### What needs to be done
Scan the records below for the line with "Where should I click to: Click the black" and the line with "You are a GUI", and retype that range exactly, both ends included, pictures excepted.

Segment Start: Available data

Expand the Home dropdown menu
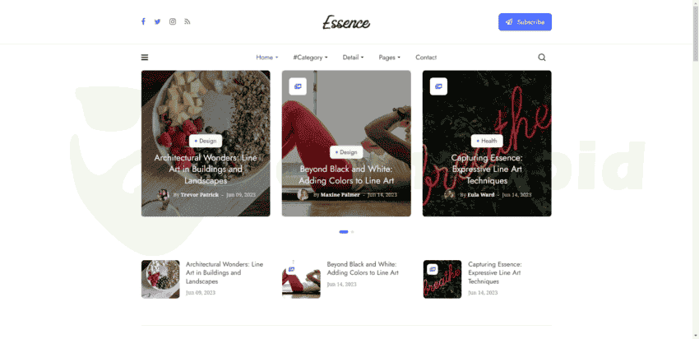 pyautogui.click(x=267, y=57)
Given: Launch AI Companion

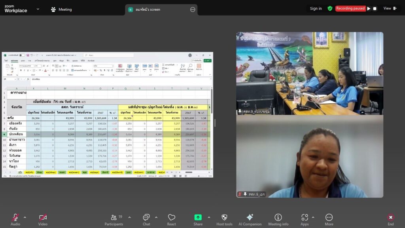Looking at the screenshot, I should pos(250,218).
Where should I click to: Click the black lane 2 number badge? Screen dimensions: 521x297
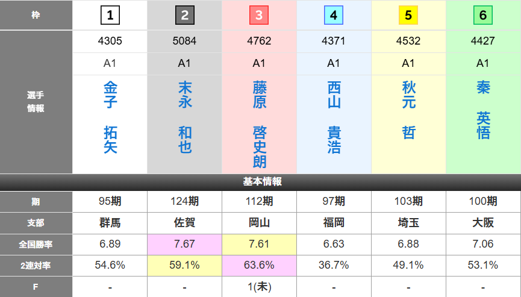184,15
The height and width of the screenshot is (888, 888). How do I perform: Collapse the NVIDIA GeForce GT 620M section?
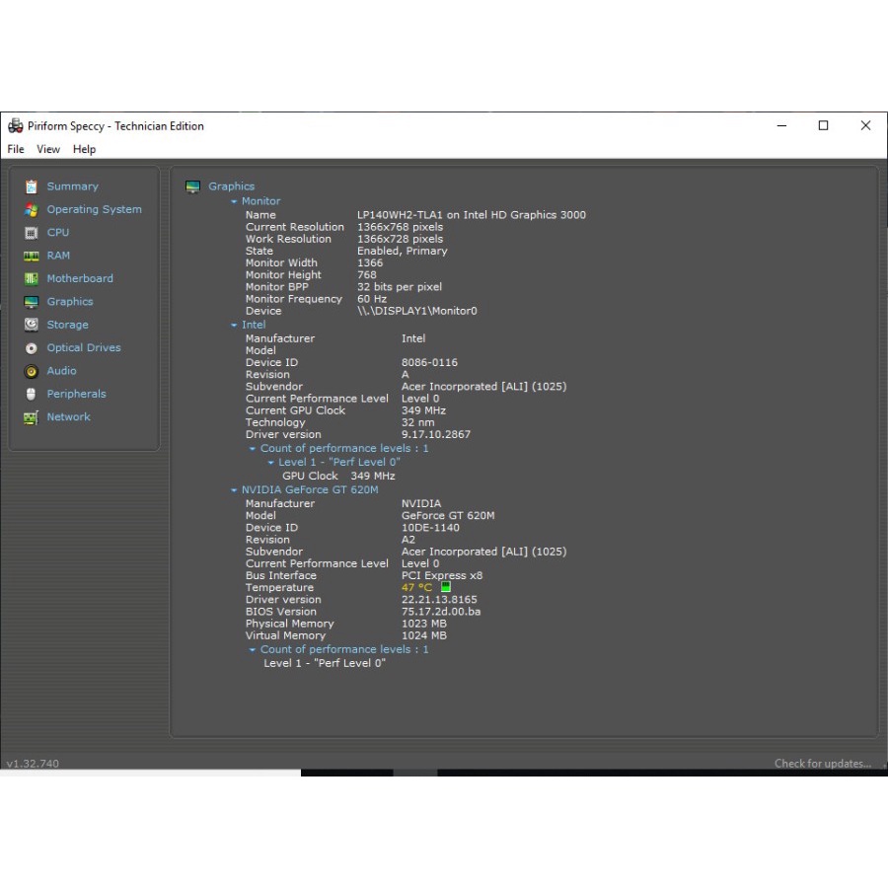[x=235, y=490]
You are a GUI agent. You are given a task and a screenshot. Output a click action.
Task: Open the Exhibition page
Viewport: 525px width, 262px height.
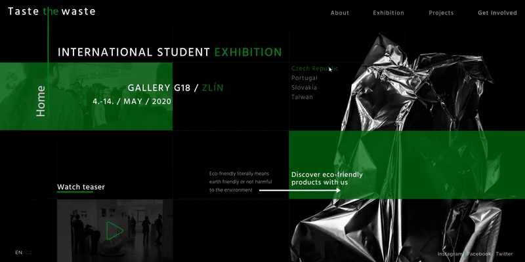[x=389, y=12]
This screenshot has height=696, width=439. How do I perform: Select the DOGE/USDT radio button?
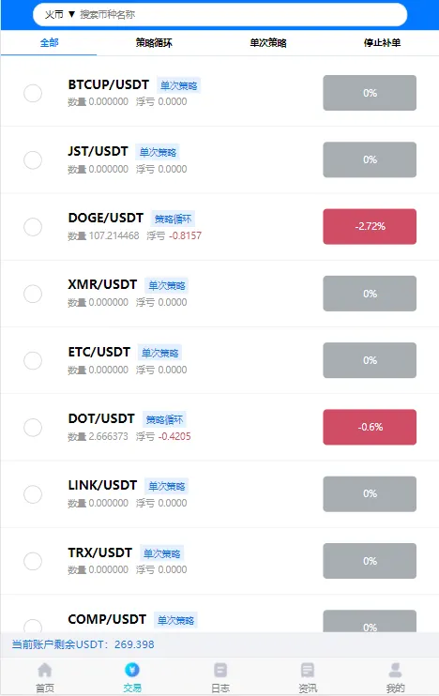33,227
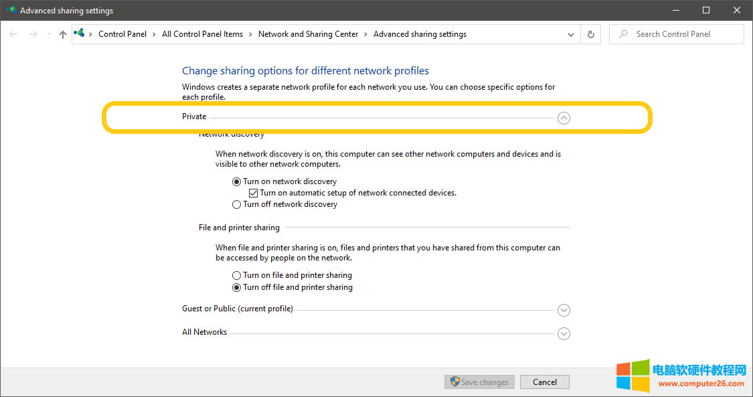Viewport: 753px width, 397px height.
Task: Open the recent locations dropdown arrow
Action: pos(48,34)
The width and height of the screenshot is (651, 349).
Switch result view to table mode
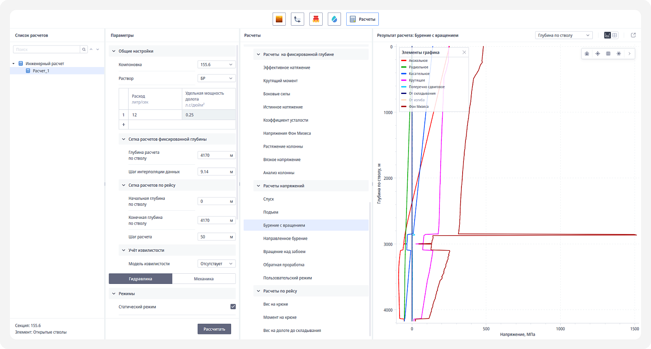point(615,35)
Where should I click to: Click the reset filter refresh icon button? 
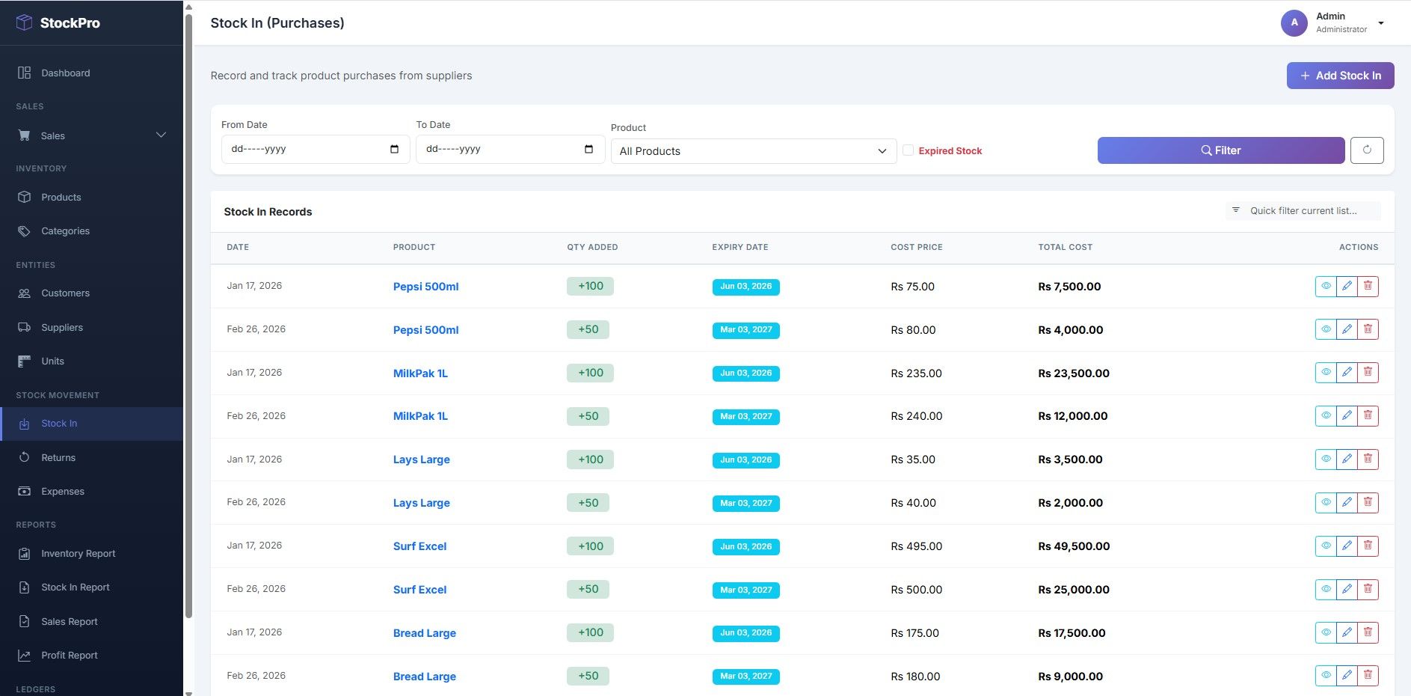1366,150
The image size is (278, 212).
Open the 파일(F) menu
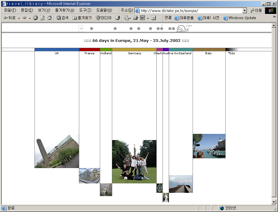pos(9,10)
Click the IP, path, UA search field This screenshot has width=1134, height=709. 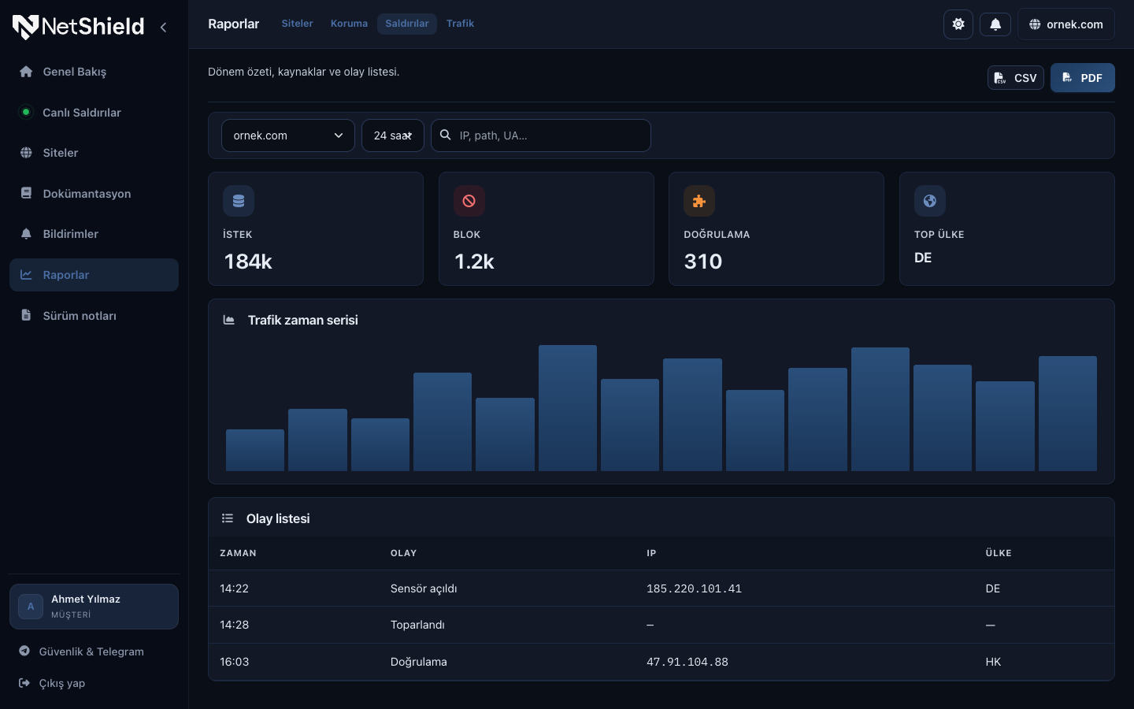pyautogui.click(x=541, y=135)
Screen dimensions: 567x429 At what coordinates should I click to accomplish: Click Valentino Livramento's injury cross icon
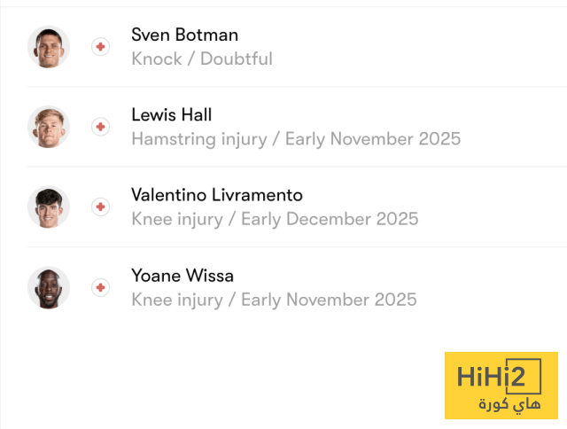point(101,207)
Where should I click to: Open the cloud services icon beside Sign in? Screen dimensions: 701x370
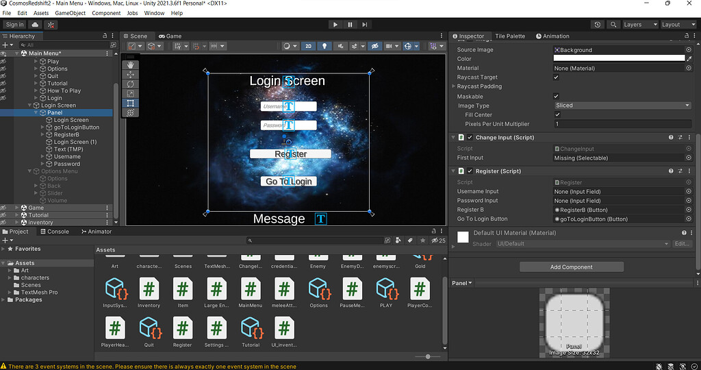(x=35, y=25)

Segment End: Available data

### The completed task
Where should I click to: Click the black lane 2 number badge? Screen dimensions: 521x297
184,15
The height and width of the screenshot is (888, 888). How do I perform: Collapse the NVIDIA GeForce GT 620M section?
[x=235, y=490]
You are a GUI agent. You are given a task and a screenshot. Output a click action.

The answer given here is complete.